“I have no words that can express my gratitude and thanks for the support you have shown toward me during this turbulent time of my career,” Alan Barron said on his Facebook page. “Each day I preach to my students far more than history. I preach about choices, commitment and community service as I try to practice what I teach.”
Barron — only a month from retirement — had been suspended for two weeks after a school administrator deemed one of his lessons inappropriate.
The lesson in question: While teaching his eighth-grade history class about America’s struggles with racial segregation and inequality, Barron showed students a video featuring white Americans using blackface to mockingly imitate blacks as part of a broader social scheme of repression.
Many parents and students spoke out following Barron’s suspension, saying the teacher was merely giving students an honest look at America’s past and that his actions were in no way racist.
In a statement posted on Facebook, the superintendent of Monroe Public Schools defended the decision to place Barron on paid leave to give the district “time to fully consider what occurred in this classroom” and went after “social and print media” for spreading “incorrect information.”
“[T]here is a perception that the district was opposed to a teacher providing students with information about the history of racial issues in this country. This simply is not true and is a misinterpretation of the concern,” superintendent Dr. Barry Martin said. “Monroe Public Schools, following Michigan curriculum, requires and values the teaching of African American history and issues of race as part of our social studies instruction. The teacher in question was placed on paid leave to give the district time to fully consider what occurred in this classroom.”
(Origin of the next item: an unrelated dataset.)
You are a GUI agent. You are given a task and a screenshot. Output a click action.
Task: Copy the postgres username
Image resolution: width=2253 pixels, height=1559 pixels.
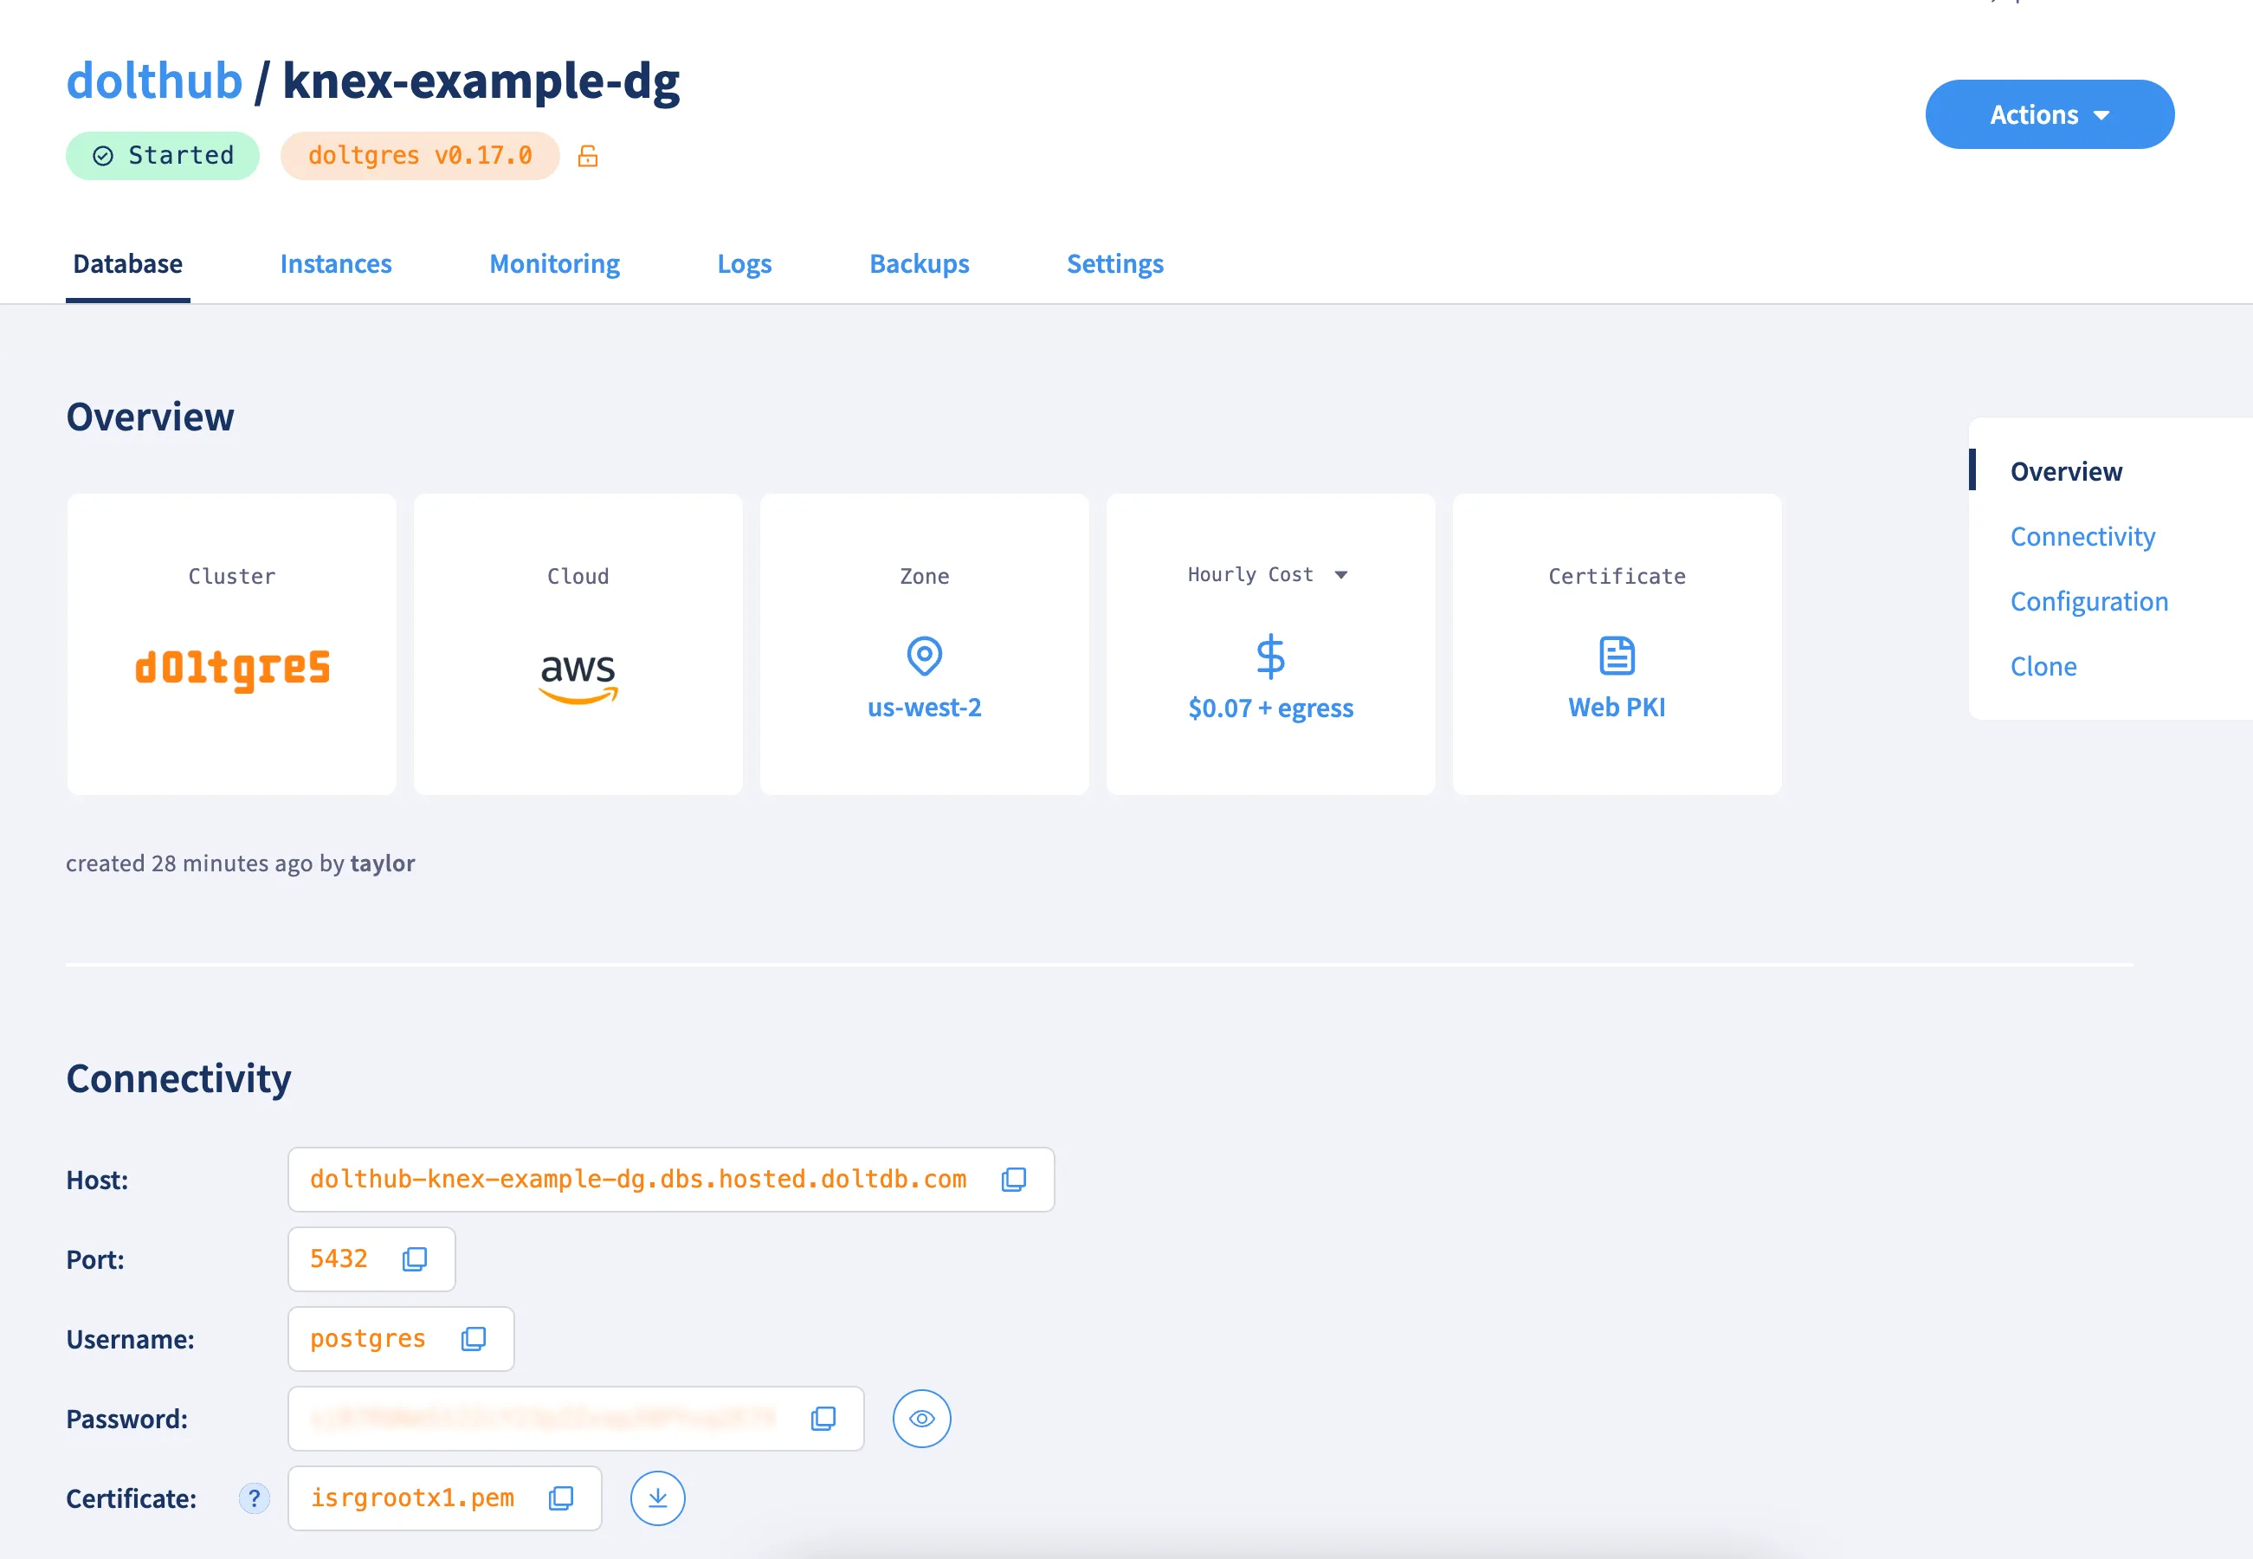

The post generated dozens of negative comments, with commenters criticizing the superintendent’s statement as defensive and disingenuous.
“Wasn’t the Assistant Principal sitting IN the classroom and the one that started this whole circus?” asked one commenter. “How much time does the district need?”
“Wow that cleared up nothing but I’m sure a lawyer was well paid to write it,” another commenter quipped. “Yet again a school district’s foolish actions put it in the spotlight.”